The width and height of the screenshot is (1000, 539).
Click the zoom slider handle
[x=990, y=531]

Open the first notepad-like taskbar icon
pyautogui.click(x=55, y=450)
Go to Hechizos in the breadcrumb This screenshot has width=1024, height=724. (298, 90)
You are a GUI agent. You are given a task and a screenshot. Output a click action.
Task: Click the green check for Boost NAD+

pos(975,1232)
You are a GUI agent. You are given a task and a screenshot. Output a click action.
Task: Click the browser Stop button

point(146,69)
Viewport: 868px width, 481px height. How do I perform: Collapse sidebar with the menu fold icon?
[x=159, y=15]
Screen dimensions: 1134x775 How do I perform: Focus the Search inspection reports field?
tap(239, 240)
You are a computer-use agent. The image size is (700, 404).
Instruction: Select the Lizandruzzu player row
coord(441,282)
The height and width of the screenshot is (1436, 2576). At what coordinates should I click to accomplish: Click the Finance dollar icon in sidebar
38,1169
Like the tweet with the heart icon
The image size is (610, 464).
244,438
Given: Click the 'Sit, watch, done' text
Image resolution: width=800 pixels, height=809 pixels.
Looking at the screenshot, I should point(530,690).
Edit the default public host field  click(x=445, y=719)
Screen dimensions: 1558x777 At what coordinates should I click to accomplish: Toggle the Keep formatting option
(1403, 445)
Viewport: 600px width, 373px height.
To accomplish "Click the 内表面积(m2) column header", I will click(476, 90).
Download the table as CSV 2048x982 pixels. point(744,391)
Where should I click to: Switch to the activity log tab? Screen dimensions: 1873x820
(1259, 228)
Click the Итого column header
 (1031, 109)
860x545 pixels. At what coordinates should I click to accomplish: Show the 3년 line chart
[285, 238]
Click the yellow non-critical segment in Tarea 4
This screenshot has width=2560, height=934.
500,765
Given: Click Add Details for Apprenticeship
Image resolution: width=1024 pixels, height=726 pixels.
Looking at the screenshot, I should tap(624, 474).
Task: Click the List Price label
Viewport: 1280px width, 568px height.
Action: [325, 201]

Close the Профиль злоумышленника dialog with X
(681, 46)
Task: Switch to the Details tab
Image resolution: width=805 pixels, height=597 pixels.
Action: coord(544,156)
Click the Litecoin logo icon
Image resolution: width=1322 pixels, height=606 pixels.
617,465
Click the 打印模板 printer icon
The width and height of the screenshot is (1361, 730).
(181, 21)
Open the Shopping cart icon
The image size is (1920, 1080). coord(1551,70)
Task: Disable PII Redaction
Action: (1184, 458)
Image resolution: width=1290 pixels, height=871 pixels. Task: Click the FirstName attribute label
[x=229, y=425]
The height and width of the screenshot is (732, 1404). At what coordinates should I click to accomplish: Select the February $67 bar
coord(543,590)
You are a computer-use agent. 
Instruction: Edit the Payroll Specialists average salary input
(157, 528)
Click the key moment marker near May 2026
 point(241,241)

——————

Assignment:
Set down the whole listing again, exactly as it was given.

Exercise response:
The width and height of the screenshot is (1000, 539).
Click the zoom slider handle
[x=990, y=531]

Open the first notepad-like taskbar icon
pyautogui.click(x=55, y=450)
Go to Hechizos in the breadcrumb This screenshot has width=1024, height=724. (298, 90)
You are a GUI agent. You are given a task and a screenshot. Output a click action.
Task: Click the green check for Boost NAD+

pos(975,1232)
You are a GUI agent. You are given a task and a screenshot. Output a click action.
Task: Click the browser Stop button

point(146,69)
Viewport: 868px width, 481px height. How do I perform: Collapse sidebar with the menu fold icon?
[x=159, y=15]
Screen dimensions: 1134x775 How do I perform: Focus the Search inspection reports field?
tap(239, 240)
You are a computer-use agent. The image size is (700, 404).
Instruction: Select the Lizandruzzu player row
coord(441,282)
The height and width of the screenshot is (1436, 2576). At what coordinates should I click to accomplish: Click the Finance dollar icon in sidebar
38,1169
Like the tweet with the heart icon
The image size is (610, 464).
244,438
Given: Click the 'Sit, watch, done' text
Image resolution: width=800 pixels, height=809 pixels.
Looking at the screenshot, I should point(530,690).
Edit the default public host field  click(x=445, y=719)
Screen dimensions: 1558x777 At what coordinates should I click to accomplish: Toggle the Keep formatting option
(1403, 445)
Viewport: 600px width, 373px height.
To accomplish "Click the 内表面积(m2) column header", I will click(476, 90).
Download the table as CSV 2048x982 pixels. point(744,391)
Where should I click to: Switch to the activity log tab? Screen dimensions: 1873x820
(1259, 228)
Click the Итого column header
 (1031, 109)
860x545 pixels. At what coordinates should I click to accomplish: Show the 3년 line chart
[285, 238]
Click the yellow non-critical segment in Tarea 4
This screenshot has width=2560, height=934.
500,765
Given: Click Add Details for Apprenticeship
Image resolution: width=1024 pixels, height=726 pixels.
Looking at the screenshot, I should tap(624, 474).
Task: Click the List Price label
Viewport: 1280px width, 568px height.
Action: [325, 201]

Close the Профиль злоумышленника dialog with X
(681, 46)
Task: Switch to the Details tab
Image resolution: width=805 pixels, height=597 pixels.
Action: coord(544,156)
Click the Litecoin logo icon
Image resolution: width=1322 pixels, height=606 pixels.
617,465
Click the 打印模板 printer icon
The width and height of the screenshot is (1361, 730).
(181, 21)
Open the Shopping cart icon
The image size is (1920, 1080). coord(1551,70)
Task: Disable PII Redaction
Action: (1184, 458)
Image resolution: width=1290 pixels, height=871 pixels. Task: Click the FirstName attribute label
[x=229, y=425]
The height and width of the screenshot is (732, 1404). At what coordinates should I click to accomplish: Select the February $67 bar
coord(543,590)
You are a computer-use agent. 
Instruction: Edit the Payroll Specialists average salary input
(157, 528)
Click the key moment marker near May 2026
 point(241,241)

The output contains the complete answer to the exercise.